[Data provided — start]

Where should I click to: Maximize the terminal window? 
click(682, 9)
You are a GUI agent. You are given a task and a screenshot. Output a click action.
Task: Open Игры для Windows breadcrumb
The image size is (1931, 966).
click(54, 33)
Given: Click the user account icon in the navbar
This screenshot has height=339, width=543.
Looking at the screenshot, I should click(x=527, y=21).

[Data provided — finish]
[Data provided — start]

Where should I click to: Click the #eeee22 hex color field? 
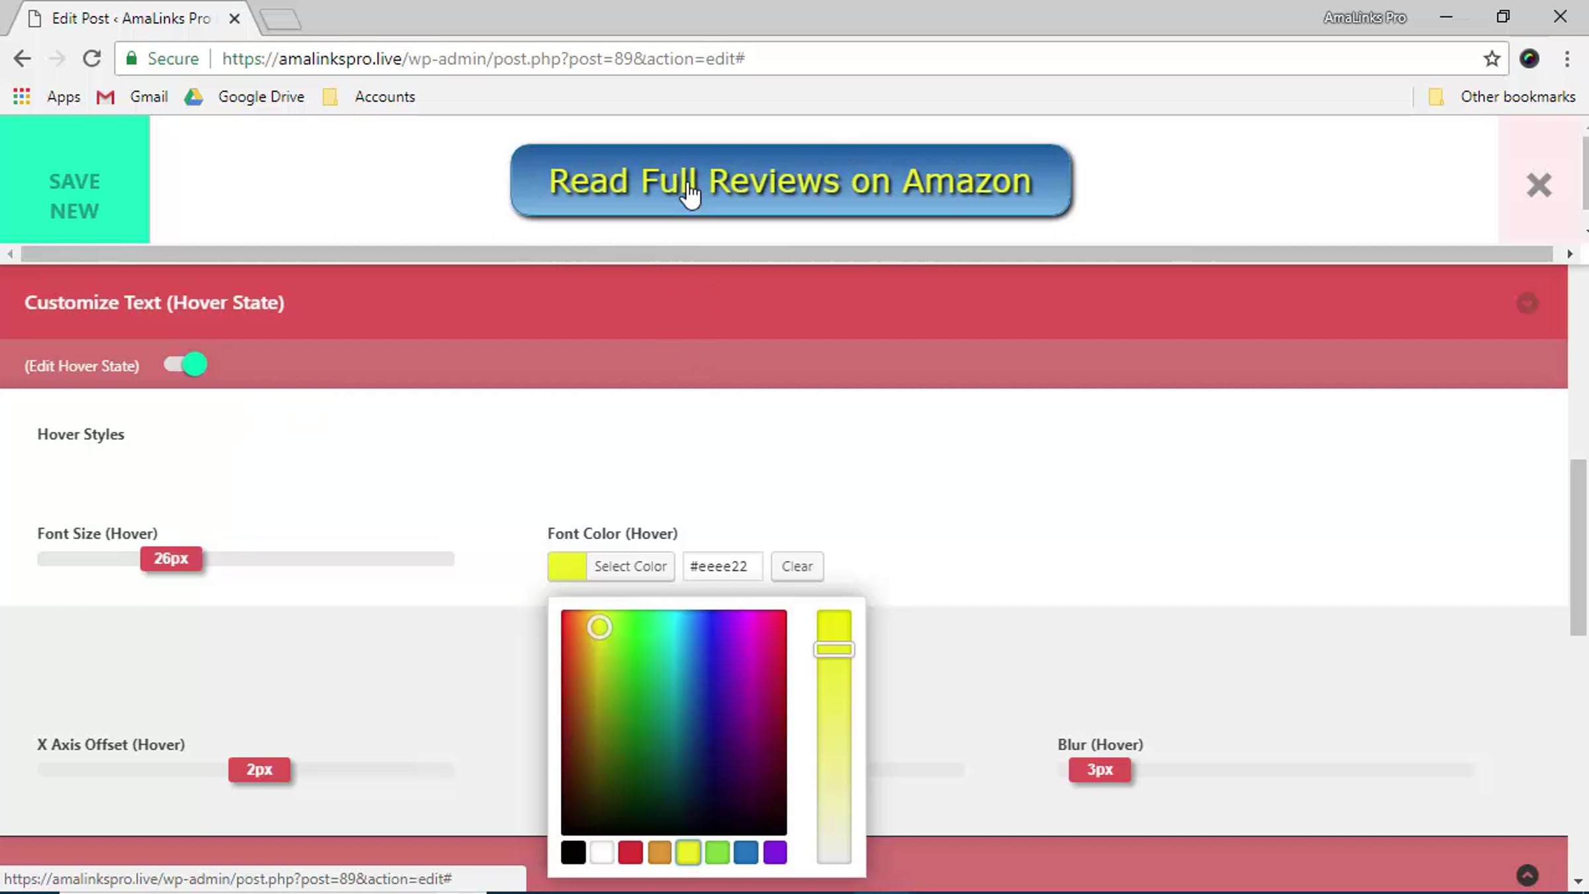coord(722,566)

[Data provided — finish]

* _The problem_
Could you restate, word for word, the lines above from the one with "You are a GUI" to the one with "Given: Click the", both included?

* _Solution for this exercise_
You are a GUI agent. You are given a task and a screenshot. Output a click action.
Task: Open Игры для Windows breadcrumb
The image size is (1931, 966).
click(54, 33)
Given: Click the user account icon in the navbar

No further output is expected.